== PROMPT ==
Output the entries underneath exactly as they are.

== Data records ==
-------------------------
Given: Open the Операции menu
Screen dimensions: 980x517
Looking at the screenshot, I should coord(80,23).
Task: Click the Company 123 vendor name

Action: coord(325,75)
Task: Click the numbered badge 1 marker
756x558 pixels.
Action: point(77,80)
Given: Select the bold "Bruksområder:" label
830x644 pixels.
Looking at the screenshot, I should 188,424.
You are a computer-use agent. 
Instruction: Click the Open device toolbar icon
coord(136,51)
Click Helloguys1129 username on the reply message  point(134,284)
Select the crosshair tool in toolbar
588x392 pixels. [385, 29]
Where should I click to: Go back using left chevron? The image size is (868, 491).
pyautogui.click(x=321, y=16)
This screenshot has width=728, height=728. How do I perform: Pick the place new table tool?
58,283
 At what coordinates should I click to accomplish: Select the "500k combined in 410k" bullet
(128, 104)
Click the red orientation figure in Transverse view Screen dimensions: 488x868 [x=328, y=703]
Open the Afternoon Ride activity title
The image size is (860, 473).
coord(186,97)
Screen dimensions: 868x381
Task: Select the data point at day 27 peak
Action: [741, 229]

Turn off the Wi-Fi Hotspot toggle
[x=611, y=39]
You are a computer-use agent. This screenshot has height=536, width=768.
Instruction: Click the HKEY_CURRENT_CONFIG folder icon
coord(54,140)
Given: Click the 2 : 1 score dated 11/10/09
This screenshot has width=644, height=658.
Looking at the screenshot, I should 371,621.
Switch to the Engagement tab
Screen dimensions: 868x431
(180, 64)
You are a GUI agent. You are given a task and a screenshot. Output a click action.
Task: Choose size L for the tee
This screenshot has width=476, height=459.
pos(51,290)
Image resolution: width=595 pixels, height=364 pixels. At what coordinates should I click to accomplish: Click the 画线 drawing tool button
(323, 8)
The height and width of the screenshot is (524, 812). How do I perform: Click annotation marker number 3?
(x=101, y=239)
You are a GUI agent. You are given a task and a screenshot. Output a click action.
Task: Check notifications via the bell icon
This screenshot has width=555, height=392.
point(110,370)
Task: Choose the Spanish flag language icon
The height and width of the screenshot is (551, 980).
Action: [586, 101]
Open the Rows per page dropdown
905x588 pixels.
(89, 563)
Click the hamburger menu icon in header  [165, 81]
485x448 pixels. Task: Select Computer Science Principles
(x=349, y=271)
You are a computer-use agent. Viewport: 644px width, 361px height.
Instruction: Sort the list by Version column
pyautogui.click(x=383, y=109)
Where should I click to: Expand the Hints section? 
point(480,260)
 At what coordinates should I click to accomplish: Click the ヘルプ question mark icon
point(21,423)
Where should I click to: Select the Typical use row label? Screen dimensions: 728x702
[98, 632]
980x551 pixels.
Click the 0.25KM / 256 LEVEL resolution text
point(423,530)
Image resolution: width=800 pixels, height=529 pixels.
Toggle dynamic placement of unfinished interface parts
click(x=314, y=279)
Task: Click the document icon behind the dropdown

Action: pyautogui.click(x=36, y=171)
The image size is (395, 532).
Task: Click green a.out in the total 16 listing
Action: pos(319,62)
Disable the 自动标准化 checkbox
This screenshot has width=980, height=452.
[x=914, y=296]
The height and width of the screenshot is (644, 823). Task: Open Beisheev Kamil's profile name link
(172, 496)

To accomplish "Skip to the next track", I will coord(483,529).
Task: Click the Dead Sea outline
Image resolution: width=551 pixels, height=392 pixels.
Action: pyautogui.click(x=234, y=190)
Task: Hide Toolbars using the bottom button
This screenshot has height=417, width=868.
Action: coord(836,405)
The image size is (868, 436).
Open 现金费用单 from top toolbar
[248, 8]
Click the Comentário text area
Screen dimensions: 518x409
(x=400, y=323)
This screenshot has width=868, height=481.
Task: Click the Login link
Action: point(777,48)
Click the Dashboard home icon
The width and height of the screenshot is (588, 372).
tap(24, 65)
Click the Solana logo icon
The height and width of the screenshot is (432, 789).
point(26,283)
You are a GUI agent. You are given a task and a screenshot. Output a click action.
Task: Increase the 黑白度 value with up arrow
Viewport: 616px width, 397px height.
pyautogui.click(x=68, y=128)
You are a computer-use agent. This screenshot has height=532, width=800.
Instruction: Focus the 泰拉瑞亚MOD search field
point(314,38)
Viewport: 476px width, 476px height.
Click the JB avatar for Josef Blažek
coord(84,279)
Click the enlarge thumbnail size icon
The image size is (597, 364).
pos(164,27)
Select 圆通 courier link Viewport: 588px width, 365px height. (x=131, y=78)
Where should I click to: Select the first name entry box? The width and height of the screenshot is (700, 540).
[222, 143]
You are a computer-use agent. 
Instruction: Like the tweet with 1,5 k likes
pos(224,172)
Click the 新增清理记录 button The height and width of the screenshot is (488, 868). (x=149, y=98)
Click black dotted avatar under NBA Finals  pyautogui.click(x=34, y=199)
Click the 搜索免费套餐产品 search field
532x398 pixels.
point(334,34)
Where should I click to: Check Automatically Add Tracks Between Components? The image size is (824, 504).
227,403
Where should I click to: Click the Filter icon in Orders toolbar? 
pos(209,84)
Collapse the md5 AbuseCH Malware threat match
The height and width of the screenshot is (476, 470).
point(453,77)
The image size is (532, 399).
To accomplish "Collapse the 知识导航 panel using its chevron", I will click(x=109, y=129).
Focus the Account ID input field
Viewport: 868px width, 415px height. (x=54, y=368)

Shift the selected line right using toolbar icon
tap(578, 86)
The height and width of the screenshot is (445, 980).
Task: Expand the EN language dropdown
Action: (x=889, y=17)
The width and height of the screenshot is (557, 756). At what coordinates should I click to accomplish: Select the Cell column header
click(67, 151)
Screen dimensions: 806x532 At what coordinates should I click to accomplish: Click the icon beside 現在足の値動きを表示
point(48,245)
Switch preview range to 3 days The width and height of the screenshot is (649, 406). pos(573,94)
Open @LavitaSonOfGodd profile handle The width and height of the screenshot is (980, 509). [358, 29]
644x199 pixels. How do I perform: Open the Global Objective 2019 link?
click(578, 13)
-------------------------
== SOLUTION FOR THIS PROBLEM ==
Given: Open the Операции menu
Screen dimensions: 980x517
Looking at the screenshot, I should coord(80,23).
Task: Click the Company 123 vendor name

Action: coord(325,75)
Task: Click the numbered badge 1 marker
756x558 pixels.
Action: point(77,80)
Given: Select the bold "Bruksområder:" label
830x644 pixels.
Looking at the screenshot, I should 188,424.
You are a computer-use agent. 
Instruction: Click the Open device toolbar icon
coord(136,51)
Click Helloguys1129 username on the reply message  point(134,284)
Select the crosshair tool in toolbar
588x392 pixels. [385, 29]
Where should I click to: Go back using left chevron? The image size is (868, 491).
pyautogui.click(x=321, y=16)
This screenshot has width=728, height=728. How do I perform: Pick the place new table tool?
58,283
 At what coordinates should I click to accomplish: Select the "500k combined in 410k" bullet
(128, 104)
Click the red orientation figure in Transverse view Screen dimensions: 488x868 [x=328, y=703]
Open the Afternoon Ride activity title
The image size is (860, 473).
coord(186,97)
Screen dimensions: 868x381
Task: Select the data point at day 27 peak
Action: [741, 229]

Turn off the Wi-Fi Hotspot toggle
[x=611, y=39]
You are a computer-use agent. This screenshot has height=536, width=768.
Instruction: Click the HKEY_CURRENT_CONFIG folder icon
coord(54,140)
Given: Click the 2 : 1 score dated 11/10/09
This screenshot has width=644, height=658.
Looking at the screenshot, I should 371,621.
Switch to the Engagement tab
Screen dimensions: 868x431
(180, 64)
You are a GUI agent. You are given a task and a screenshot. Output a click action.
Task: Choose size L for the tee
This screenshot has width=476, height=459.
pos(51,290)
Image resolution: width=595 pixels, height=364 pixels. At what coordinates should I click to accomplish: Click the 画线 drawing tool button
(323, 8)
The height and width of the screenshot is (524, 812). How do I perform: Click annotation marker number 3?
(x=101, y=239)
You are a GUI agent. You are given a task and a screenshot. Output a click action.
Task: Check notifications via the bell icon
This screenshot has width=555, height=392.
point(110,370)
Task: Choose the Spanish flag language icon
The height and width of the screenshot is (551, 980).
Action: [586, 101]
Open the Rows per page dropdown
905x588 pixels.
(89, 563)
Click the hamburger menu icon in header  [165, 81]
485x448 pixels. Task: Select Computer Science Principles
(x=349, y=271)
You are a computer-use agent. Viewport: 644px width, 361px height.
Instruction: Sort the list by Version column
pyautogui.click(x=383, y=109)
Where should I click to: Expand the Hints section? 
point(480,260)
 At what coordinates should I click to accomplish: Click the ヘルプ question mark icon
point(21,423)
Where should I click to: Select the Typical use row label? Screen dimensions: 728x702
[98, 632]
980x551 pixels.
Click the 0.25KM / 256 LEVEL resolution text
point(423,530)
Image resolution: width=800 pixels, height=529 pixels.
Toggle dynamic placement of unfinished interface parts
click(x=314, y=279)
Task: Click the document icon behind the dropdown

Action: pyautogui.click(x=36, y=171)
The image size is (395, 532).
Task: Click green a.out in the total 16 listing
Action: pos(319,62)
Disable the 自动标准化 checkbox
This screenshot has width=980, height=452.
[x=914, y=296]
The height and width of the screenshot is (644, 823). Task: Open Beisheev Kamil's profile name link
(172, 496)

To accomplish "Skip to the next track", I will coord(483,529).
Task: Click the Dead Sea outline
Image resolution: width=551 pixels, height=392 pixels.
Action: pyautogui.click(x=234, y=190)
Task: Hide Toolbars using the bottom button
This screenshot has height=417, width=868.
Action: coord(836,405)
The image size is (868, 436).
Open 现金费用单 from top toolbar
[248, 8]
Click the Comentário text area
Screen dimensions: 518x409
(x=400, y=323)
This screenshot has width=868, height=481.
Task: Click the Login link
Action: point(777,48)
Click the Dashboard home icon
The width and height of the screenshot is (588, 372).
tap(24, 65)
Click the Solana logo icon
The height and width of the screenshot is (432, 789).
point(26,283)
You are a GUI agent. You are given a task and a screenshot. Output a click action.
Task: Increase the 黑白度 value with up arrow
Viewport: 616px width, 397px height.
pyautogui.click(x=68, y=128)
You are a computer-use agent. This screenshot has height=532, width=800.
Instruction: Focus the 泰拉瑞亚MOD search field
point(314,38)
Viewport: 476px width, 476px height.
Click the JB avatar for Josef Blažek
coord(84,279)
Click the enlarge thumbnail size icon
The image size is (597, 364).
pos(164,27)
Select 圆通 courier link Viewport: 588px width, 365px height. (x=131, y=78)
Where should I click to: Select the first name entry box? The width and height of the screenshot is (700, 540).
[222, 143]
You are a computer-use agent. 
Instruction: Like the tweet with 1,5 k likes
pos(224,172)
Click the 新增清理记录 button The height and width of the screenshot is (488, 868). (x=149, y=98)
Click black dotted avatar under NBA Finals  pyautogui.click(x=34, y=199)
Click the 搜索免费套餐产品 search field
532x398 pixels.
point(334,34)
Where should I click to: Check Automatically Add Tracks Between Components? The image size is (824, 504).
227,403
Where should I click to: Click the Filter icon in Orders toolbar? 
pos(209,84)
Collapse the md5 AbuseCH Malware threat match
The height and width of the screenshot is (476, 470).
point(453,77)
The image size is (532, 399).
To accomplish "Collapse the 知识导航 panel using its chevron", I will click(x=109, y=129).
Focus the Account ID input field
Viewport: 868px width, 415px height. (x=54, y=368)

Shift the selected line right using toolbar icon
tap(578, 86)
The height and width of the screenshot is (445, 980).
Task: Expand the EN language dropdown
Action: (x=889, y=17)
The width and height of the screenshot is (557, 756). At what coordinates should I click to accomplish: Select the Cell column header
click(67, 151)
Screen dimensions: 806x532 At what coordinates should I click to accomplish: Click the icon beside 現在足の値動きを表示
point(48,245)
Switch preview range to 3 days The width and height of the screenshot is (649, 406). pos(573,94)
Open @LavitaSonOfGodd profile handle The width and height of the screenshot is (980, 509). [358, 29]
644x199 pixels. How do I perform: Open the Global Objective 2019 link?
click(578, 13)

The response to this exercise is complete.